An exact copy of all the data below is needed.

*** Entries shown ***

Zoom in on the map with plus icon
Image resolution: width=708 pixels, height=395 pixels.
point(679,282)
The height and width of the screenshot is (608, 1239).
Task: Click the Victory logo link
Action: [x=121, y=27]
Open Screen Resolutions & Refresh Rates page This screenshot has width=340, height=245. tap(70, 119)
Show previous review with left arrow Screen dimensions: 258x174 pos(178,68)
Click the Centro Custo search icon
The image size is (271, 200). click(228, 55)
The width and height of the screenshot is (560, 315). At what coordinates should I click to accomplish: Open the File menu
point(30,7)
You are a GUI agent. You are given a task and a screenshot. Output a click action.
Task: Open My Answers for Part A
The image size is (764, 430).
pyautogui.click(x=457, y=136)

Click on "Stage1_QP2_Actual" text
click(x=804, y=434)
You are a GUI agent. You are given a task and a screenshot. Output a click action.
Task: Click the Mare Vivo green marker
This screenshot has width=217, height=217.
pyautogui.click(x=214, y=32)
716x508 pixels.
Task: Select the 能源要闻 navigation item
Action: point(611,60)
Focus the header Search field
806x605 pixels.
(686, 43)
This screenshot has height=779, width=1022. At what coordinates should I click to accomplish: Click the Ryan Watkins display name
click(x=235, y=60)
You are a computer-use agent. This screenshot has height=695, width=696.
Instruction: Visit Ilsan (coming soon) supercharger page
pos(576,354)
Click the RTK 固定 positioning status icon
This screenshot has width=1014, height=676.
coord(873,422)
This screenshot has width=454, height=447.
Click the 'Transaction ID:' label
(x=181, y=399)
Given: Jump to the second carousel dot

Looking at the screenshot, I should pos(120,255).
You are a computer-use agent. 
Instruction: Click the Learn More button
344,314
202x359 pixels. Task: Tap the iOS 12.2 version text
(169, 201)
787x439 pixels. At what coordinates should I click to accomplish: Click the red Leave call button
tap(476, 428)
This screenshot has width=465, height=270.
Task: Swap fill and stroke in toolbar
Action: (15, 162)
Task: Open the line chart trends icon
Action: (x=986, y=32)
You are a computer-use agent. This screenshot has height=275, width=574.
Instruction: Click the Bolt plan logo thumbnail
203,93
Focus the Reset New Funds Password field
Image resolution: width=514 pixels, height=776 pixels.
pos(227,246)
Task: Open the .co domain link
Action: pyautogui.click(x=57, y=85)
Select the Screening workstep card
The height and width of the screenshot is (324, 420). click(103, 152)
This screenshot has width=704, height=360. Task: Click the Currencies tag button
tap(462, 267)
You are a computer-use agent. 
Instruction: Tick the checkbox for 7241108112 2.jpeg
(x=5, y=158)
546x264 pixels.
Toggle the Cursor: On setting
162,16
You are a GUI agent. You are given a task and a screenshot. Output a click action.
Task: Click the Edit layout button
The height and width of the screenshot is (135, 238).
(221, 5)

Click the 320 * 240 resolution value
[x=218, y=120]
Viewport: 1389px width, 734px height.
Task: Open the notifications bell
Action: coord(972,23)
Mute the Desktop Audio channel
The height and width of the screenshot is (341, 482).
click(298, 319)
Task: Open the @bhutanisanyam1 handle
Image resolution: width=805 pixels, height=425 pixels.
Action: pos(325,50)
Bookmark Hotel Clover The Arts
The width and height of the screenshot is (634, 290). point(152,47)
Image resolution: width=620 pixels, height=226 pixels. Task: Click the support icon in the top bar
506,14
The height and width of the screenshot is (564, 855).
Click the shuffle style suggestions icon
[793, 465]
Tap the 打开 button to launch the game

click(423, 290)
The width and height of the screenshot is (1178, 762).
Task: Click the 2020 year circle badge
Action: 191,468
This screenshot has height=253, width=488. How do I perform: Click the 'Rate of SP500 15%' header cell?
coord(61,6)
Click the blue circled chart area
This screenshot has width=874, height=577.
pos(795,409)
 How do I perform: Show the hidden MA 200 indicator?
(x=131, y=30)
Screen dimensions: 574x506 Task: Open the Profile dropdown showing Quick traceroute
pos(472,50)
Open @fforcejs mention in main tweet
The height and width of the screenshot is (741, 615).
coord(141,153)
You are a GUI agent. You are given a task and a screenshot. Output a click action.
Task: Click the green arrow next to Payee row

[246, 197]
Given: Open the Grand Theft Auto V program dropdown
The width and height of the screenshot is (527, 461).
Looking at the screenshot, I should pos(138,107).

*** End of Entries shown ***

## Written solution
Zoom in on the map with plus icon
Image resolution: width=708 pixels, height=395 pixels.
point(679,282)
The height and width of the screenshot is (608, 1239).
Task: Click the Victory logo link
Action: [x=121, y=27]
Open Screen Resolutions & Refresh Rates page This screenshot has width=340, height=245. tap(70, 119)
Show previous review with left arrow Screen dimensions: 258x174 pos(178,68)
Click the Centro Custo search icon
The image size is (271, 200). click(228, 55)
The width and height of the screenshot is (560, 315). At what coordinates should I click to accomplish: Open the File menu
point(30,7)
You are a GUI agent. You are given a task and a screenshot. Output a click action.
Task: Open My Answers for Part A
The image size is (764, 430).
pyautogui.click(x=457, y=136)

Click on "Stage1_QP2_Actual" text
click(x=804, y=434)
You are a GUI agent. You are given a task and a screenshot. Output a click action.
Task: Click the Mare Vivo green marker
This screenshot has width=217, height=217.
pyautogui.click(x=214, y=32)
716x508 pixels.
Task: Select the 能源要闻 navigation item
Action: point(611,60)
Focus the header Search field
806x605 pixels.
(686, 43)
This screenshot has height=779, width=1022. At what coordinates should I click to accomplish: Click the Ryan Watkins display name
click(x=235, y=60)
You are a computer-use agent. This screenshot has height=695, width=696.
Instruction: Visit Ilsan (coming soon) supercharger page
pos(576,354)
Click the RTK 固定 positioning status icon
This screenshot has width=1014, height=676.
coord(873,422)
This screenshot has width=454, height=447.
Click the 'Transaction ID:' label
(x=181, y=399)
Given: Jump to the second carousel dot

Looking at the screenshot, I should pos(120,255).
You are a computer-use agent. 
Instruction: Click the Learn More button
344,314
202x359 pixels. Task: Tap the iOS 12.2 version text
(169, 201)
787x439 pixels. At what coordinates should I click to accomplish: Click the red Leave call button
tap(476, 428)
This screenshot has width=465, height=270.
Task: Swap fill and stroke in toolbar
Action: (15, 162)
Task: Open the line chart trends icon
Action: (x=986, y=32)
You are a computer-use agent. This screenshot has height=275, width=574.
Instruction: Click the Bolt plan logo thumbnail
203,93
Focus the Reset New Funds Password field
Image resolution: width=514 pixels, height=776 pixels.
pos(227,246)
Task: Open the .co domain link
Action: pyautogui.click(x=57, y=85)
Select the Screening workstep card
The height and width of the screenshot is (324, 420). click(103, 152)
This screenshot has width=704, height=360. Task: Click the Currencies tag button
tap(462, 267)
You are a computer-use agent. 
Instruction: Tick the checkbox for 7241108112 2.jpeg
(x=5, y=158)
546x264 pixels.
Toggle the Cursor: On setting
162,16
You are a GUI agent. You are given a task and a screenshot. Output a click action.
Task: Click the Edit layout button
The height and width of the screenshot is (135, 238).
(221, 5)

Click the 320 * 240 resolution value
[x=218, y=120]
Viewport: 1389px width, 734px height.
Task: Open the notifications bell
Action: coord(972,23)
Mute the Desktop Audio channel
The height and width of the screenshot is (341, 482).
click(298, 319)
Task: Open the @bhutanisanyam1 handle
Image resolution: width=805 pixels, height=425 pixels.
Action: pos(325,50)
Bookmark Hotel Clover The Arts
The width and height of the screenshot is (634, 290). point(152,47)
Image resolution: width=620 pixels, height=226 pixels. Task: Click the support icon in the top bar
506,14
The height and width of the screenshot is (564, 855).
Click the shuffle style suggestions icon
[793, 465]
Tap the 打开 button to launch the game

click(423, 290)
The width and height of the screenshot is (1178, 762).
Task: Click the 2020 year circle badge
Action: 191,468
This screenshot has height=253, width=488. How do I perform: Click the 'Rate of SP500 15%' header cell?
coord(61,6)
Click the blue circled chart area
This screenshot has width=874, height=577.
pos(795,409)
 How do I perform: Show the hidden MA 200 indicator?
(x=131, y=30)
Screen dimensions: 574x506 Task: Open the Profile dropdown showing Quick traceroute
pos(472,50)
Open @fforcejs mention in main tweet
The height and width of the screenshot is (741, 615).
coord(141,153)
You are a GUI agent. You are given a task and a screenshot. Output a click action.
Task: Click the green arrow next to Payee row

[246, 197]
Given: Open the Grand Theft Auto V program dropdown
The width and height of the screenshot is (527, 461).
Looking at the screenshot, I should pos(138,107).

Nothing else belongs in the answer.